Literally, everyone was an outsider.
So, this brings us to 'why now, Judy?' Why now choose to broach this subject?
On Father's Day I had an unexpected reaction pop up in response to my sister's Father's Day post. She wrote "From the beginning, we (she and Dad) were the outsiders..but we always had each other..." It struck me, because I always felt like the outsider. I felt like it was Gramma and me, and 'the new family'. Then when Gramma went into the nursing home when I was 11, I really just felt 'leftover'. When I read my sister's words, I thought "how could everyone in that house have felt like an outsider?" And in my astonishment I wrote something about feeling like 'someone else's leftovers', to which she replied 'yikes'.
I ended up deleting that comment, feeling like I shouldn't have written it because it made people uncomfortable...but, I'm entitled to my experiences too, and I am also entitled to express them. My sister was brave enough to write that she felt like an outsider, why didn't I have the same right? The answer was that I do. I just hadn't given myself that permission yet. My mother has been gone 9 years and I was still operating under the old rules. Still feeling that if I acknowledged my pain or my affection for Daddy that I was somehow going to hurt Dad.
After Daddy died, while playing with the neighborhood kids, some would taunt me and say that I didn't have a dad. That my dad was in "a deep dark hole". After Mom remarried, I was able to respond to them that I actually had two dads, one in heaven and one in my house. I had forgotten that along the way. So, now that part of my voice is back.
I have two fathers. Daddy gave me life, and Dad gave me a life. Without one or the other, my experiences would've been very very different.

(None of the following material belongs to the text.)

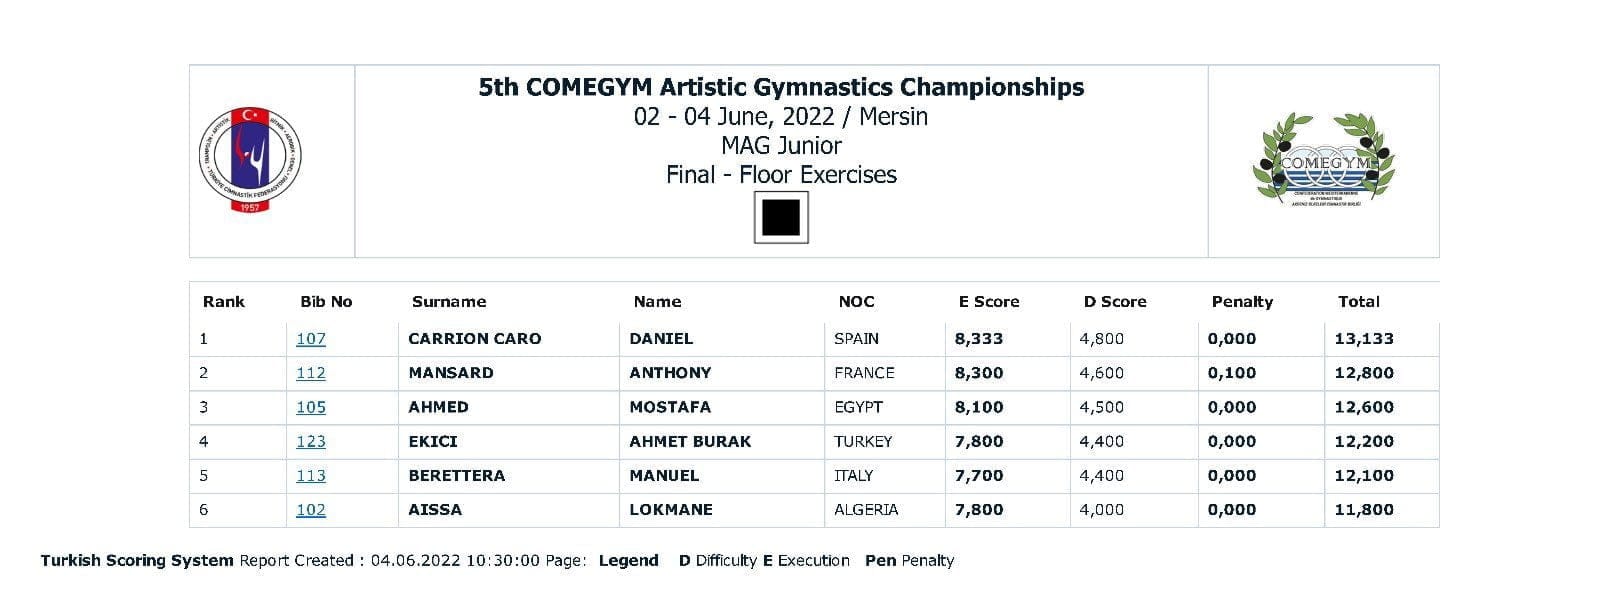
Task: Click the black floor exercise icon
Action: 781,217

My husband and I are both on marriage number two. He has a wonderful relationship with his adult son's mother and her family. No one is an outsider...not even me. This is how it should be. Love should be inclusive, not exclusive. My daughter knows who Grandpa Gene (Daddy) is, just like she knows who Granny Emma (Gramma) is, though they both died long before she was born.

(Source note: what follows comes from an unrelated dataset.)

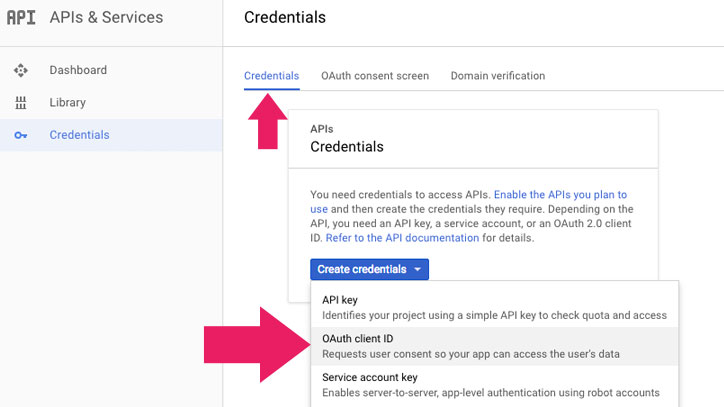Image resolution: width=724 pixels, height=407 pixels.
Task: Choose API key from the dropdown
Action: coord(340,300)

Families are not neat and tidy Hallmark or Norman Rockwell images. They are complicated, messy, intertwined, intermingled, co-ops. Because of this not everything we experience within those families is all sugar and spice either. While it is important to be respectful of other's feelings, it is not ok to deny your own. You are entitled to express the experiences you had, even if they differ from those of others who shared the same event. It doesn't make your experience less valid.